Эстетическое требование «мухи – отдельно, котлеты – отдельно» по-человечески понятно. Но в ряде случаев оставаться в рамках эстетического поля не только технически невозможно, но и неосуществимо по самой своей сути.

Храм – это лечебница, это здравница духа. Если признать эту аллегорию приемлемой, то требования к Храму должны быть такими же, как и к лечебнице тела – госпиталю. Больницы должны быть эстетичны, просторны, чисты и пр. Без этого даже и лечение в них стопорится. Но дико было бы ожидать, чтобы в них не производилось эстетически неприглядных процедур.

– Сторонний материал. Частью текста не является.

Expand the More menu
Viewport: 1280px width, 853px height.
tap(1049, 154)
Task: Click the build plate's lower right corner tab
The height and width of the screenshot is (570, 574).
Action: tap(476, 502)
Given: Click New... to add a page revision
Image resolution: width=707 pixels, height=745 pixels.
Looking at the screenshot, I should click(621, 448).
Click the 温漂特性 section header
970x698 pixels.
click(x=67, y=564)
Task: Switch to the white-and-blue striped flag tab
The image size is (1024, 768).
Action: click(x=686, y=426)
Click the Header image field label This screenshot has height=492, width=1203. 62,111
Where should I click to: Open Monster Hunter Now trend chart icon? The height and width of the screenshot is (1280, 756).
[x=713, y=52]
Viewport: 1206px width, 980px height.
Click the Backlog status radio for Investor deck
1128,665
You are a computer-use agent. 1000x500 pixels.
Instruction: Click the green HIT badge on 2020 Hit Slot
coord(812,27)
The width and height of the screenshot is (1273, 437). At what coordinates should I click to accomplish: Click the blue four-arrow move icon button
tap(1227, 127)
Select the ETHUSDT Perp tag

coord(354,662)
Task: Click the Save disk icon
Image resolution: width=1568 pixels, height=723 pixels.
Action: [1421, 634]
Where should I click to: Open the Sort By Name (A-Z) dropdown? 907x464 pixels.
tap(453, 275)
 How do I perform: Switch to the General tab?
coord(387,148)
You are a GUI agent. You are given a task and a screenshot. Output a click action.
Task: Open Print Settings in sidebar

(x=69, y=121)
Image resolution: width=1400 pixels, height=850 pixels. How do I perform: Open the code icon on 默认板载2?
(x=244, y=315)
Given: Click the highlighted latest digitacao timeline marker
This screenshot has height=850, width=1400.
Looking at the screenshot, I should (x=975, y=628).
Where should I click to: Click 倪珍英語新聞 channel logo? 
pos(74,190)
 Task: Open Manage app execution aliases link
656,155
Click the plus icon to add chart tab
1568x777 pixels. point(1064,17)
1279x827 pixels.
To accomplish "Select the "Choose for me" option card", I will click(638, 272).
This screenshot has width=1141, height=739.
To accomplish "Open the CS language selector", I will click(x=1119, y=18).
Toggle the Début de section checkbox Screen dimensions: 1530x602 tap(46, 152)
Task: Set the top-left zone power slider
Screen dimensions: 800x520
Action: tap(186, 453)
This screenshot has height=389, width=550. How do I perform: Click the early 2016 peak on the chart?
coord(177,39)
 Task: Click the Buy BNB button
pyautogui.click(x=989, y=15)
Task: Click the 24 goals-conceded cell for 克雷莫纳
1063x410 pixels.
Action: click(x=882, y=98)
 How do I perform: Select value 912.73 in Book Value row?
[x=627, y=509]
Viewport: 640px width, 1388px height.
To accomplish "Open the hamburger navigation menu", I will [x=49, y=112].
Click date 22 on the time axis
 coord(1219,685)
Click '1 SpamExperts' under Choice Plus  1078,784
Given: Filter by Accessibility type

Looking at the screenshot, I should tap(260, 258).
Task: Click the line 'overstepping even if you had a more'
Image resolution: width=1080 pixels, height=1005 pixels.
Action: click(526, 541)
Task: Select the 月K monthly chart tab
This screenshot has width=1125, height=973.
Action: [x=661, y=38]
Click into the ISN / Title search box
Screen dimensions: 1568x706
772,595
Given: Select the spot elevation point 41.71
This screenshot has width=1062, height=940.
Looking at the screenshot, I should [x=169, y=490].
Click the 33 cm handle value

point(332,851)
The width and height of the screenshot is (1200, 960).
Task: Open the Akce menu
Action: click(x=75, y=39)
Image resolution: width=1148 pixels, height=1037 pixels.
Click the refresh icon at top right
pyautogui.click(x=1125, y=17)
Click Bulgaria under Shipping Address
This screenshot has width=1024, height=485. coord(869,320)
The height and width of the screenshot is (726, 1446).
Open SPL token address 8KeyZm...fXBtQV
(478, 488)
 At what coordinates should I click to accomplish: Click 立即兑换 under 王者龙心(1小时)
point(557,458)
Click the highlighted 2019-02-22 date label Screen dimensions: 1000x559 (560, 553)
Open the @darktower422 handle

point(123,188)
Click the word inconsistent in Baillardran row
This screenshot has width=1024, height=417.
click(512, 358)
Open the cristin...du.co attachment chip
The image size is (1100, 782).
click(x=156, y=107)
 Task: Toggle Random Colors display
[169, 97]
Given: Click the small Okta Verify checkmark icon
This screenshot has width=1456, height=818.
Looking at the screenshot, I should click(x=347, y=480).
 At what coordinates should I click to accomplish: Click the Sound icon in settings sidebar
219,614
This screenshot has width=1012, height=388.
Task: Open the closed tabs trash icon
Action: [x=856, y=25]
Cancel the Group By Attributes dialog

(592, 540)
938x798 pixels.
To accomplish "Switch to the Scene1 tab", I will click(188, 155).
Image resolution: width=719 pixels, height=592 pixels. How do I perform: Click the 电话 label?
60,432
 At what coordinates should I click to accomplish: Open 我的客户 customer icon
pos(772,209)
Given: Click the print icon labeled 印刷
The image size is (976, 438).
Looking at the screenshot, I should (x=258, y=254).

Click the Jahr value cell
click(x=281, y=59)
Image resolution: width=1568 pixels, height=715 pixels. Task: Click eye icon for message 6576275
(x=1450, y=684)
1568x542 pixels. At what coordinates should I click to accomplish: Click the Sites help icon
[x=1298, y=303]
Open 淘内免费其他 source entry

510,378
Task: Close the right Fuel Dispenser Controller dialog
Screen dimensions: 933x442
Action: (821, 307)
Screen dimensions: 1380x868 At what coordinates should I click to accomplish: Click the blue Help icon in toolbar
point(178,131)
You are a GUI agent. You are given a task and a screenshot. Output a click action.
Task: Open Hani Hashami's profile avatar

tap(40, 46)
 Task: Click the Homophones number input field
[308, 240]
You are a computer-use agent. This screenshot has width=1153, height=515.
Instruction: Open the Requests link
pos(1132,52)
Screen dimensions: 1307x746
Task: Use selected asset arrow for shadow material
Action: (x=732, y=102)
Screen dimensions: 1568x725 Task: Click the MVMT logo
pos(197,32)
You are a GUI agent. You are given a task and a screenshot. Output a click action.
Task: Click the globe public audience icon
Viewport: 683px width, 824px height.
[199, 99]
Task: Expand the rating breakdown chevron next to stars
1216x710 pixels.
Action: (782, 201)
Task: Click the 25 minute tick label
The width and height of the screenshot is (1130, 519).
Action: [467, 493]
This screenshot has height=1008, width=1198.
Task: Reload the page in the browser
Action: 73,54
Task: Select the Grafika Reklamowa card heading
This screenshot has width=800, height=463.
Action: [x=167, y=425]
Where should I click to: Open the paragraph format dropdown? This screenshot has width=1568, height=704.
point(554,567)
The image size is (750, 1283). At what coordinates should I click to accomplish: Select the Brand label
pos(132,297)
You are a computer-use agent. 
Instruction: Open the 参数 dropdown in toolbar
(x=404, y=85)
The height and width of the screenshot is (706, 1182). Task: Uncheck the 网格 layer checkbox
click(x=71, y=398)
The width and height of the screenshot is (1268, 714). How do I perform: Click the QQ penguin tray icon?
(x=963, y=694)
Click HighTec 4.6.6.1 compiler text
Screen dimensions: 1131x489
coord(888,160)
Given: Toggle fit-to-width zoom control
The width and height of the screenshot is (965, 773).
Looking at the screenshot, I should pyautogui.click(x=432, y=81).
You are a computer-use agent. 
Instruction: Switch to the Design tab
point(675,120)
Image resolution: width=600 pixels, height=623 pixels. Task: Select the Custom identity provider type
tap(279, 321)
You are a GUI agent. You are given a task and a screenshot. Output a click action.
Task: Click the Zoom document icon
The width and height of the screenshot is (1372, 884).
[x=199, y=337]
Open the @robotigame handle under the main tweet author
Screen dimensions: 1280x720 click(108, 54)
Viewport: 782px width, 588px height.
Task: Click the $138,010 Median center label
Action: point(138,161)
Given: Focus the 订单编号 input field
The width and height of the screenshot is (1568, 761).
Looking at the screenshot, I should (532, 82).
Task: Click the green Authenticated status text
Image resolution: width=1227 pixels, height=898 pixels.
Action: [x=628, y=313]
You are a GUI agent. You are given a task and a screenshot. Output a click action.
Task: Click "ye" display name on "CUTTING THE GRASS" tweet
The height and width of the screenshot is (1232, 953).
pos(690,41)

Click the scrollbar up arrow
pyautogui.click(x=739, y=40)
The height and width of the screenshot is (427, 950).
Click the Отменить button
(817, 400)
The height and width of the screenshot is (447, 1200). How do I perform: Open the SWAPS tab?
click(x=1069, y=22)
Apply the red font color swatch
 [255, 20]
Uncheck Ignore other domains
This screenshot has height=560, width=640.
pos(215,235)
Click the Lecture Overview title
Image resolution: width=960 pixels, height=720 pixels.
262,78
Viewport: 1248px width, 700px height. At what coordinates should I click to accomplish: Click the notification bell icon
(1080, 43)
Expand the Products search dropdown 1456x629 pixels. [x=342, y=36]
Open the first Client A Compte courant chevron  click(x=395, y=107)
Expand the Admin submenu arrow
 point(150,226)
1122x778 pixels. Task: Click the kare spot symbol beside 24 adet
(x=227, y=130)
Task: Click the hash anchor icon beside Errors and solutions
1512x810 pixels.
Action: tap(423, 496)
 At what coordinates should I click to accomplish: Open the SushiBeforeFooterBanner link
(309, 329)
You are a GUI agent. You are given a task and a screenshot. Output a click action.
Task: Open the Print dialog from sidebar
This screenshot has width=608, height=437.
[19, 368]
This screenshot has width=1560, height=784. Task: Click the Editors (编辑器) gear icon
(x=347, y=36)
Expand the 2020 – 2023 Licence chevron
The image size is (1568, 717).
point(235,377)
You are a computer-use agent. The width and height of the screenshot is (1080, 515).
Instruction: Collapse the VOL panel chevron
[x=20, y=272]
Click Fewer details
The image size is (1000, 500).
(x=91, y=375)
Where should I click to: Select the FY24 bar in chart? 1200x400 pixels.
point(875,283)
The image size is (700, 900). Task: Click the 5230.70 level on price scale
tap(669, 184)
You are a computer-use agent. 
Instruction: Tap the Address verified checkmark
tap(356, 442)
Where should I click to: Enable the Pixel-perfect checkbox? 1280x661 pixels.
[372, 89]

Неприятны на вид не только рассеченные тела жертвенных животных. Не менее отталкивающими выглядят также и вскрытые брюшные полости клиентов хирургических клиник; неприглядны распахнутые рты пациентов стоматологических кабинетов и т. д. Но разве все это повод для отказа от лечения?

Языческие жертвы имели в виду «умилостивление богов», имели в виду замещение – перенос собственного страдания на другого субъекта. Культ Иерусалимского Храма идею замещения использует, но ею отнюдь не ограничивается. Главное его предназначение состоит в том, чтобы засвидетельствовать наличие жизни в самой смерти (что особенно просматривается в парадоксе красной телицы). Тьма предшествует свету, бытие является из небытия – таков парадоксальный порядок творения.

Это до такой степени так, что, согласно Магаралю (Нецах Исраэль, 26), Храму от века было предназначено быть воздвигнутым на собственных руинах. Иными словами, даже самому жертвеннику еврейской религии было суждено разделить судьбу жертвы!

Мир творился из ничего и таким же образом обновляется; последние смыслы ниоткуда, кроме как из пустоты отчаяния, не возникают. Смолкают позитивные доводы, наступает момент трагедии, в которой человек принимает на себя бремя бытия. Наиболее лаконично формулирует эту дилемму Тиллих в книге «Мужество быть»: «Бытие “объемлет” и себя, и небытие. Бытие имеет небытие “внутри себя”, как нечто такое, что вечно присутствует и вечно преодолевается в процессе Божественной жизни». Человеческая «реакция – это мужество отчаяния, мужество принять на себя свое отчаяние и сопротивляться радикальной угрозе небытия, проявляя мужество быть собой. Любой исследователь экзистенциалистской философии, искусства и литературы обнаружит характерную для них двойственность: с одной стороны, отсутствие смысла, ведущее к отчаянию, страстная критика этой ситуации, а с другой – попытка принять тревогу отсутствия смысла в мужество быть собой» (Тиллих. Мужество быть. Символ, № 28, Париж, 1992).

Кровавый культ Иерусалимского Храма предназначен, с одной стороны, научить человека осмысленности пронизывающих мир страданий, а с другой – свести эти страдания к минимуму. Последнее слово экзистенциальной философии – это восстановление Иерусалимского Храма.